The first four traffic flow examples are based on SMLT aggregation switches and operations.
Assuming a and b1/b2 are communicating through Layer 2, traffic flows from A to switch E and is forwarded over its direct link to B. Traffic coming from b1 or b2 to a is sent by B on one of its multilink trunk ports.
B can send traffic from b1 to a on the link to switch E, and traffic from b2 to a on the link to F. In the case of traffic from b1, switch E forwards the traffic directly to switch A, while traffic from b2, which arrived at F, is forwarded across the vIST to E and then to A.
Traffic from b1/b2 to c1/c2 is always sent by switch B through its multilink trunk to the core. No matter at which switch E or F arrives at, it is sent directly to C through the local link.
Traffic from a to d (and d to a) is forwarded across vIST because it is the shortest path. The link is treated as a standard link; SMLT and vIST parameters are not considered.
Traffic from f to c1/c2 is sent out directly from F. Return traffic from c1/c2 passes through one active VRRP Master for each IP subnet.

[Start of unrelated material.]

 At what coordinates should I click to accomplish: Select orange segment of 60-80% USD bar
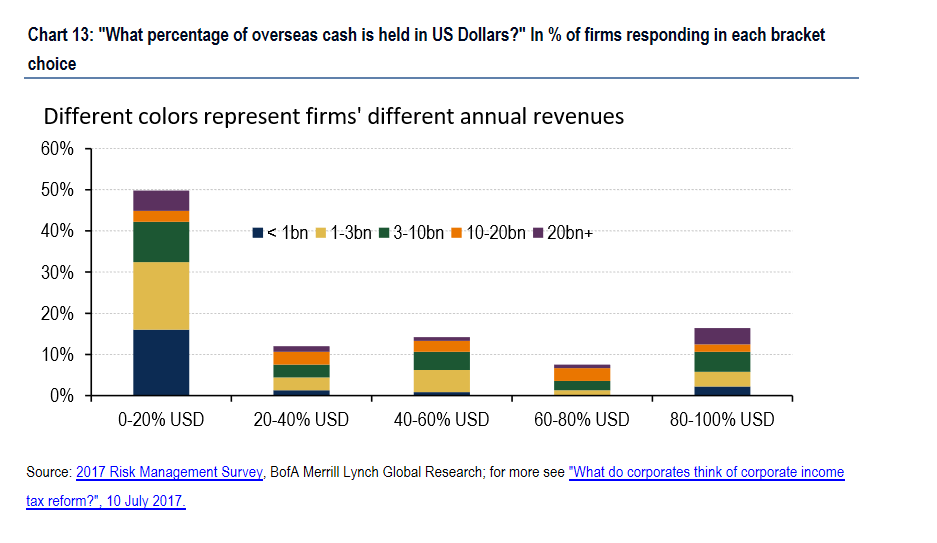coord(582,374)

The traffic is passed across vIST if switch C sends it to E.
In an SMLT environment, the two aggregation switches share the same forwarding database by exchanging forwarding entries using the vIST. The entry for 00:E0:7B:B3:04:00 is shown on switch C as an entry learned on MLT-1, but because SMLT Remote is true, this entry was actually learned from switch B. On B, that same entry is shown as directly learned through MLT-1 because SMLT Remote is false.
The following illustration shows the network topology.
After a packet arrives at switch C destined for 00:E0:7B:B3:04:00, if the SMLT Remote status is true, the switch tries to send the packet to MLT-1 rather than through vIST. Traffic rarely traverses vIST unless there is a failure. If this same packet arrives at B, it is then forwarded to MLT-1 on the local ports.